Monthly Archives: March 2008

WordPress is Open Source

Six Apart has recently decided that the best way to win back customers fleeing their platforms is to target WordPress, which is a new strategy they call competing. (What have they been doing the past 7 years?) A good example is this exchange between a commenter on Valleywag and Byrne Reese, the lead developer of Movable Type:

Sundown: “@anildash: what part of WordPress is not open source?”

byrnereese: “@Sunnduwn – I think that is a question better asked of Automattic. Anil, and certainly not Six Apart, has never been briefed, nor has anyone for that matter been presented with an accounting of what is open and closed source at Automattic.”

Okay, here’s some accounting:

WordPress is 100% open source, GPL.

All plugins in the official directory are GPL or compatible, 100% open source.

bbPress is 100% GPL.

WordPress MU is 100% open source, GPL, and if you wanted you could take it and build your own hosted platform like WordPress.com, like edublogs.org has with over 100,000 blogs.

There is more GPL stuff on the way, as well. 🙂

Could you build Typepad or Vox with Movable Type? Probably not, especially since people with more than a few blogs or posts say it grinds to a halt, as Metblogs found before they switched to WordPress.

Automattic (and other people) can provide full support for GPL software, which is the single license everything we support is under. Movable Type has 8 different licenses and the “open source” one doesn’t allow any support. The community around WordPress is amazing and most people find it more than adequate for their support needs.

Movable Type, which is Six Apart’s only Open Source product line now that they’ve dumped Livejournal, doesn’t even have a public bug tracker, even though they announced it going OS over 9 months ago!

I had held off criticizing them after they went OS and before they decided to start an all-out confrontation because that’s not generally what OS projects do to each other.

For as long as I can remember the WordPress about page has linked and thanked Movable Type for ideas and inspiration.

Movable Type once led the market, it had over 90% marketshare in the self-hosted market. Now they call “pages” and “dynamic publishing”, features WordPress has had for 4+ years, innovation and you still can’t do basic things like click “next posts” at the bottom of home page.

For the record, I’m glad they’ve taken the license of MT in a positive direction that prevents them from betraying their customers like they did with MT3, but they have a long way to go before the project could be considered a community.

WordPress did 3 major releases last year, we’ll do 3 major releases this year. Along the way thousands of people will contribute, as well as every employee of Automattic. What we build will be greater than the sum of its parts because we’ve been a community and open source from the beginning, and always will be.

Backing BuddyPress

Some of you may remember when I wrote about Chickspeak, a WordPress MU-based social network.

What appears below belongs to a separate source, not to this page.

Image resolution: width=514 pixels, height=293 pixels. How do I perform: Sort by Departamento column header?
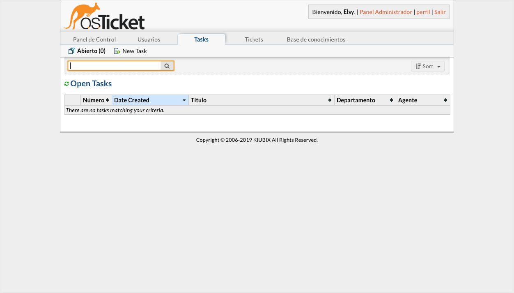(x=356, y=100)
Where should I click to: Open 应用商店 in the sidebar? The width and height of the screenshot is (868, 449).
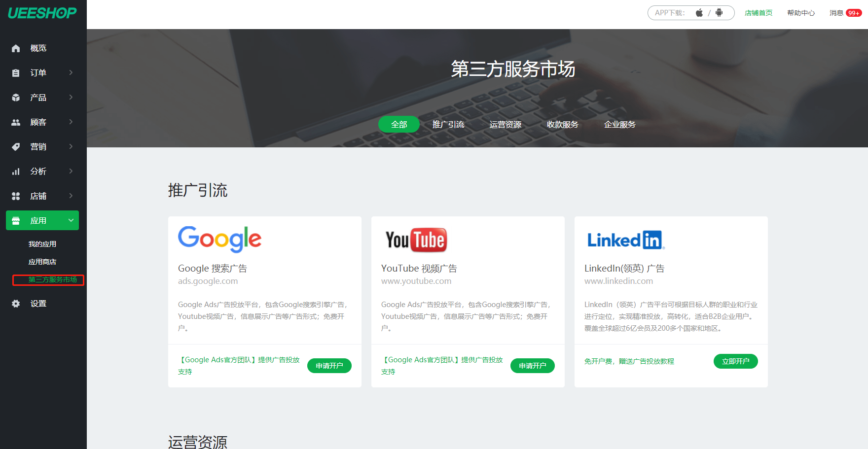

Andy Peatling, the fellow behind it, later decided to recreate the work he had done as an Open Source effort he called BuddyPress. And it was good.

Today I’m happy to announce that Andy has joined Automattic full-time and we’ll be taking the BuddyPress project under our wing. We will grow it and support it the same way we support WordPress, MU, bbPress, Akismet, and more.

It’s clear that the future is social. Connections are key. WordPress MU is a platform which has shown itself to be able to operate at Internet-scale and with BuddyPress we can make it friendlier. Someday, perhaps, the world will have a truly Free and Open Source alternative to the walled gardens and open-only-in-API platforms that currently dominate our social landscape.

See also: DiSo, GigaOM, Techcrunch, Mashable, Techvibes.

Percentage of Splogs

I’ve been indicated a few places saying a third of blogs are spam. Someone came up with this by me saying we’ve axed around 800,000 splogs on WordPress.com, and looking at our number of blogs, which is 2.5m.

As for percentage of the total blogosphere, reported by Technorati as north of 100 million, which are splogs, I’d say the number is much higher – probably 80%. This isn’t as bad as it sounds, I just think spammers are very effective at creating hundreds of thousands to millions of blogs, they tend to stick around, and I feel like Technorati’s number doesn’t doesn’t adequately scrub these out.

While I’m making data-less estimates, I’d say there are about 25-30 million non-spam blogs, and about 8-14 million of those are active in terms of getting traffic or new posts. You could cover a meaningful portion of the blogosphere by just indexing 4 or 5 million blogs.

Splogs and blogger attrition are two problems no one really talks about, but that’s okay because I don’t think either is hindering anyone’s growth as measured by metrics that matter, like pageviews or uniques. (Though many of the services supporting so many splogs must have an inordinate amount of resources devoted to them.)